Precise definition of congruence class?

So I'm going through Niven's The Theory of Numbers, and it gives the definition that:

$$a \equiv b \pmod m \implies m \mid (a - b)$$

However, a few pages after this definition, it gives a theorem that states "if $\gcd(a, m) = 1$, then there is an $x$ such that $ax \equiv 1 \pmod m$. To prove this theorem, it states that:

If $\gcd(a, m) = 1$, then there exist $x, y$ such that $ax + my = 1.$ That is, $ax \equiv 1 \pmod m$.

Well... from $ax + my = 1$, you can get $my = 1 - ax$, but this shows that $m \mid (1 - ax)$.

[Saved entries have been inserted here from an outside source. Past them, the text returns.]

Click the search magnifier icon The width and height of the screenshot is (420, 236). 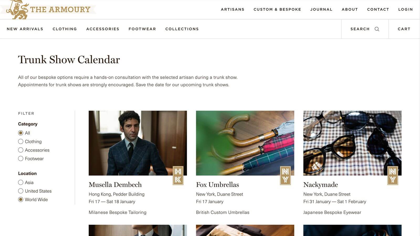point(377,29)
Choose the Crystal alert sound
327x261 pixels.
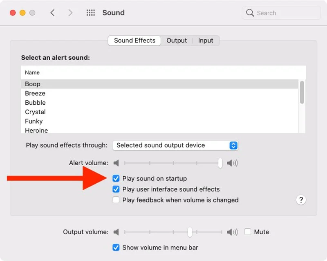(x=35, y=112)
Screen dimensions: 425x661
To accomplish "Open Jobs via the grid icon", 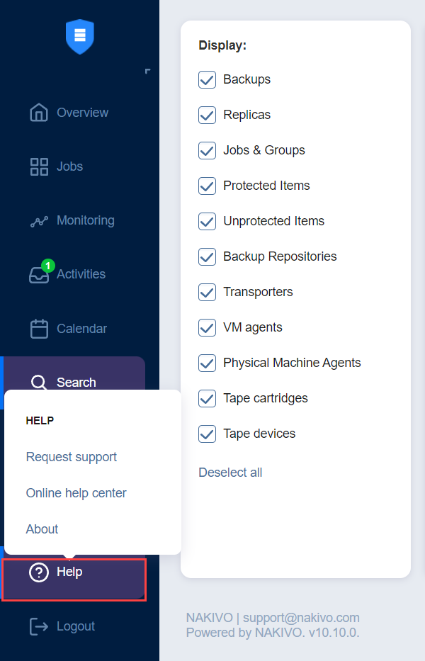I will (39, 166).
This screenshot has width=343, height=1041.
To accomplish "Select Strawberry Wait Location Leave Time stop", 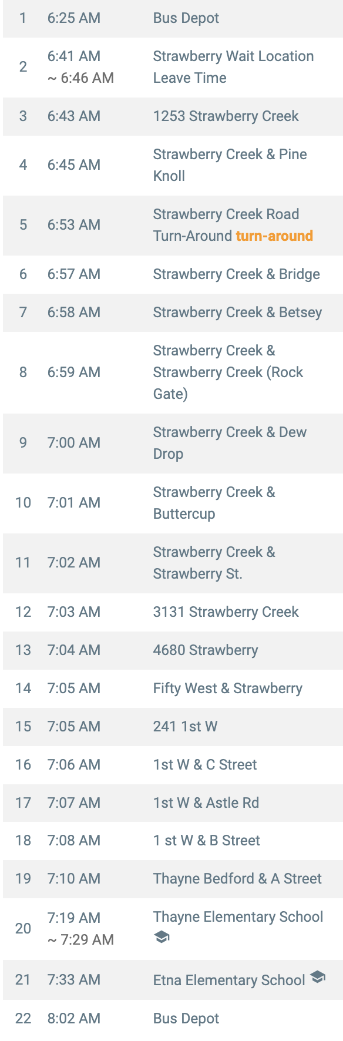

However, from the aforementioned definition of an equivalence class, $ax \equiv 1 \pmod m \implies m \mid (ax - 1)$, rather than $m \mid (1 - ax)$.

What is happening here?

• $p|q\iff p|(-q)$ – drhab Sep 27 '14 at 18:13

If $m \mid (ax - 1)$, then $m \mid (1 - ax)$. See, if $m \mid (ax - 1)$, exists $k \in \Bbb Z$ such that $mk = ax - 1$. Then you get $m(-k) = 1 - ax$. Since $-k \in \Bbb Z$, we obtain that $m \mid (1 - ax)$.
To make sure that I say enough words: if $a\mid b$ then $a \mid -b$.